The death of letter writing

I don't as a rule read the 'Woman' section of Friday's Western Morning News but a caption at the head of a column written by Gillian Molesworth caught my eye today. Gillian is I believe an American and has a regular piece under the title "Crossing the Pond". The particular heading that I'm referring to says "Letter in the post conveys so much more than e-mail". For what it's worth I agree with her. We are right in the heart of a communications revolution with so many ways of getting in touch. The downside of all this clever stuff such as e-mails is that we become totally seduced by it all. I am a great believer in using what is appropriate for the circumstances rather than using electronic wizardry as a 'one size fits all' solution.

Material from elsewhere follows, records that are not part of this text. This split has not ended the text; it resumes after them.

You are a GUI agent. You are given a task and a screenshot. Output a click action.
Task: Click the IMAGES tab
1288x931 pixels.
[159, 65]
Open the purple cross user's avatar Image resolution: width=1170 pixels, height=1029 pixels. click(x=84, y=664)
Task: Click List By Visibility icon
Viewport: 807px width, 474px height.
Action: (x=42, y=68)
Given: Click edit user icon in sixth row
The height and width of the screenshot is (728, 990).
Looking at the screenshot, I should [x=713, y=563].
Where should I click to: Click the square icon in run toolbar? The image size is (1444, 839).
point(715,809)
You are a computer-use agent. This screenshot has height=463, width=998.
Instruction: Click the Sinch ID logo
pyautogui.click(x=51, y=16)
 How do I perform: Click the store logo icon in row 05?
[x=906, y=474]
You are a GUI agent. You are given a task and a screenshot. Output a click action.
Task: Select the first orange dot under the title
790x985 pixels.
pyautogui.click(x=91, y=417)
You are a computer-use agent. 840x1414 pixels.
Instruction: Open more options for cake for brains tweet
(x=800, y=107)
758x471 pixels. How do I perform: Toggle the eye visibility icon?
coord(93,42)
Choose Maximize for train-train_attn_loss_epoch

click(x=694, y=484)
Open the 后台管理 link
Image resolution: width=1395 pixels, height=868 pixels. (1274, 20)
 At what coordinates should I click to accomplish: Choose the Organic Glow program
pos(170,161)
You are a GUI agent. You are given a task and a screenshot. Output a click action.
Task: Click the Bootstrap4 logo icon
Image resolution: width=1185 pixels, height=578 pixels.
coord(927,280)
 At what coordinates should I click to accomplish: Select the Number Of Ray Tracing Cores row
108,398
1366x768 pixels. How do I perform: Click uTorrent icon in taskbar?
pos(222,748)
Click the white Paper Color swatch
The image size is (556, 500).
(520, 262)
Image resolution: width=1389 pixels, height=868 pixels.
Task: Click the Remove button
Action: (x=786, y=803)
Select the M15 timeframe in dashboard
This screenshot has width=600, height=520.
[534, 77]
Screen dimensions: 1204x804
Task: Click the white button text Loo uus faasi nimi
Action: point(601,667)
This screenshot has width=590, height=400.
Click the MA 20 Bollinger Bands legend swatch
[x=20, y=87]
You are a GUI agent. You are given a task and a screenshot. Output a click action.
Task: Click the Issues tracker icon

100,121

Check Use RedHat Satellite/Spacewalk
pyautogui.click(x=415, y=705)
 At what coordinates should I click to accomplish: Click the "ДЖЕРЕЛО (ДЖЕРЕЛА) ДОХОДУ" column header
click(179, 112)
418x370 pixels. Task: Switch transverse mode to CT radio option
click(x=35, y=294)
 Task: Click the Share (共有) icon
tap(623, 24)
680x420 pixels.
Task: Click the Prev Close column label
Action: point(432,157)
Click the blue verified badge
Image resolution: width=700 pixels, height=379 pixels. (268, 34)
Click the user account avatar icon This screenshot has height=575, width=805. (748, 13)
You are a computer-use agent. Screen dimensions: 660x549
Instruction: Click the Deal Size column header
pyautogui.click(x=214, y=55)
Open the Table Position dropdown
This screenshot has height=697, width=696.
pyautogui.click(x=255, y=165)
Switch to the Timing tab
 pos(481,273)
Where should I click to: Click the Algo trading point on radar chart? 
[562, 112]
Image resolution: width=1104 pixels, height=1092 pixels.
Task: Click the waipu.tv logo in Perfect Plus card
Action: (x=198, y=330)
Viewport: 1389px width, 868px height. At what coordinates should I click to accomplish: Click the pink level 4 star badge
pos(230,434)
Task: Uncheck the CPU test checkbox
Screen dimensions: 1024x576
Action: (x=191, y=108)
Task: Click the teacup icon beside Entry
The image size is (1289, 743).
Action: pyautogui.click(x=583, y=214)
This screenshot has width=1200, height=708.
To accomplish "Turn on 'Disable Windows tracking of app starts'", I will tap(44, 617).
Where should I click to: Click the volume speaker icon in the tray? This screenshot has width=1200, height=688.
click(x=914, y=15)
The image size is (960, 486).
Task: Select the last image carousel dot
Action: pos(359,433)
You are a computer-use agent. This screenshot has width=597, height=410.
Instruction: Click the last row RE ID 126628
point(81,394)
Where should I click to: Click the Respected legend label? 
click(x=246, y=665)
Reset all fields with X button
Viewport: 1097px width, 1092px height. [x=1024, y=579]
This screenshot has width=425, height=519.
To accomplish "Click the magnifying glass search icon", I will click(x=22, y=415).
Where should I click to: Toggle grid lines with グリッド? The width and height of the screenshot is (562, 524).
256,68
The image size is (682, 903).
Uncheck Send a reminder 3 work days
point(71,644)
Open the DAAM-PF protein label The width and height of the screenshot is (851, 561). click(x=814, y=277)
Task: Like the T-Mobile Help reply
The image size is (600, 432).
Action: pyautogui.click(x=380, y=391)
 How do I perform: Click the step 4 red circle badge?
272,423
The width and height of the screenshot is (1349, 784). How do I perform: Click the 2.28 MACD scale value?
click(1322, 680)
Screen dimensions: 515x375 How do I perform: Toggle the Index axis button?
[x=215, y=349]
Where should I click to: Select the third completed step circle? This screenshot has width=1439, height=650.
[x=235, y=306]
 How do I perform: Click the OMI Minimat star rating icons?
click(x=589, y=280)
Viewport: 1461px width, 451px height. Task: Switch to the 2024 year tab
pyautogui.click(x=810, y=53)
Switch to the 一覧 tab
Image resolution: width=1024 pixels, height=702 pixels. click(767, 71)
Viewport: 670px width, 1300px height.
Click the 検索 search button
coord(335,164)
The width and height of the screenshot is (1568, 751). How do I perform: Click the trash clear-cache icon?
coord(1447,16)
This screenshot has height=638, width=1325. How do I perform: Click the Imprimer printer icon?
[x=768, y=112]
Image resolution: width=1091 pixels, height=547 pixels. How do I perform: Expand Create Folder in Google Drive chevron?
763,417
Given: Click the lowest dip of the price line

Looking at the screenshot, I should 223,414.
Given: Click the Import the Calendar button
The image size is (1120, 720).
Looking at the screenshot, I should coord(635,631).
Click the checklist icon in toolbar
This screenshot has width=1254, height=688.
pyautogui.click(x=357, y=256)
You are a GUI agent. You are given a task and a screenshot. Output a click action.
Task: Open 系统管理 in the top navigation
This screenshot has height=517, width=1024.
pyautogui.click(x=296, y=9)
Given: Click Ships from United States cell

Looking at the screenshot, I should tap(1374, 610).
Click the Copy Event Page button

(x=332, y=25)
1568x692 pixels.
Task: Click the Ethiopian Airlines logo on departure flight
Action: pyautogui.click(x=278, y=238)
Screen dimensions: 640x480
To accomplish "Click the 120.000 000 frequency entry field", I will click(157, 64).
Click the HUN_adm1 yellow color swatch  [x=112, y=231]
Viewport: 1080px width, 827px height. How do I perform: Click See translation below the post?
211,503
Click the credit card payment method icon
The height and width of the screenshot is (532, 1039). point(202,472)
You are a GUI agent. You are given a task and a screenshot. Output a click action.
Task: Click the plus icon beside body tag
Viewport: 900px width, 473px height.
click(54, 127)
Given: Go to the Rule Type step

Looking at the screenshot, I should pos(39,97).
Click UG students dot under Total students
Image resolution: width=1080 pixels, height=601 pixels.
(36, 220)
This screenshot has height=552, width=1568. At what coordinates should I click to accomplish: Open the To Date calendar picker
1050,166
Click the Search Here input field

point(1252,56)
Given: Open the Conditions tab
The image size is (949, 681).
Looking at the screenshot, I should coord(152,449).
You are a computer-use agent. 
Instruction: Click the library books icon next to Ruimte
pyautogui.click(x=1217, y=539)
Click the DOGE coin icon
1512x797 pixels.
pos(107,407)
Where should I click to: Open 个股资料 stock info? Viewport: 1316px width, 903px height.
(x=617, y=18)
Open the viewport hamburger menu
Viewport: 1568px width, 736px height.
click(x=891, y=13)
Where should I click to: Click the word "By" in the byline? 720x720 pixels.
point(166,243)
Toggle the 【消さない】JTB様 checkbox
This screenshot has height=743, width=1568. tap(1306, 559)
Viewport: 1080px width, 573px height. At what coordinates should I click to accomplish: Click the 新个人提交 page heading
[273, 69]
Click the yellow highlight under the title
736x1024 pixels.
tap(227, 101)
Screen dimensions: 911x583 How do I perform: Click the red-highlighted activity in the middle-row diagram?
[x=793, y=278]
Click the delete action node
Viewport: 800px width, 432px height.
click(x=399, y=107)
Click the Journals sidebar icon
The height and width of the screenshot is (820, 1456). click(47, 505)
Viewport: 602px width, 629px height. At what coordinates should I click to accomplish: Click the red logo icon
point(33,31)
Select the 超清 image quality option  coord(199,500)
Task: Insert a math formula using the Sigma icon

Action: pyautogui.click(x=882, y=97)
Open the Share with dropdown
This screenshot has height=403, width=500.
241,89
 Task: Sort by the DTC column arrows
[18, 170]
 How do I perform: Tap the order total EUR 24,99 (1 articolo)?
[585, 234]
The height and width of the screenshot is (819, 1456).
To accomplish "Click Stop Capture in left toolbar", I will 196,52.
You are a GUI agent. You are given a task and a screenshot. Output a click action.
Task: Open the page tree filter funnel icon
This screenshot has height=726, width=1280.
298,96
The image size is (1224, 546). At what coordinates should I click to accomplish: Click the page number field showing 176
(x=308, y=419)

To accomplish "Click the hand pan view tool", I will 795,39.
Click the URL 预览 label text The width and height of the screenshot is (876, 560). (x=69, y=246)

For many folk, particularly older people and those without computers, there is a particular pleasure gained in receiving a hand written letter. Of course handwriting is part and parcel of an individuals personality and inevitably it means more to get this sort of letter. That's not to say that other forms of communication should be ignored, I don't mean that for a moment. I am absolutely fascinated by the whole subject of communication - one of the excuses for writing this blog of course. A lot of people, more the younger generation I suppose, become over reliant on one or maybe two ways of getting in touch. I'm rather more a 'mix and match' person happy to use the immediacy of email or phone but knowing that the letter in the post is sometimes the right option.

I'll just expand on this a little. I am programme secretary for a local history group and will write a formal typewritten letter to a speaker to confirm details of a talk. This might occasionally be by email if I know the individual from past contact and seems right for the occasion. After the talk, slide show or whatever I will write a thank you letter by hand (blue ink on white paper of course) under a letterhead because I believe that sort of personalisation is important and like me they may well be appreciative of the increasingly rare handwritten letter.

Then there is the matter of salutation: personally I'm very happy if someone says "Hi Brian" and in many emails that is the sort of phraseology I use. And I might end with "Regards" or "Best Wishes" say. But for many people this modern casualness is something they really don't like. I have to say here too that it's usually the younger generation that don't realise it's 'horses for courses'. Choosing between "yours sincerely" and "yours faithfully" at the end of a letter is another area where some people come a cropper.

One of the problems today of course is that so many of us don't have lives which our 'time rich'. The days when you would sit down quietly on a Sunday afternoon with no distractions to write a letter to keep in touch with that special relative or friend seem to be disappearing. I applaud Ms Molesworth's plea to get back to hand writing letters but sadly it might fall on stony ground.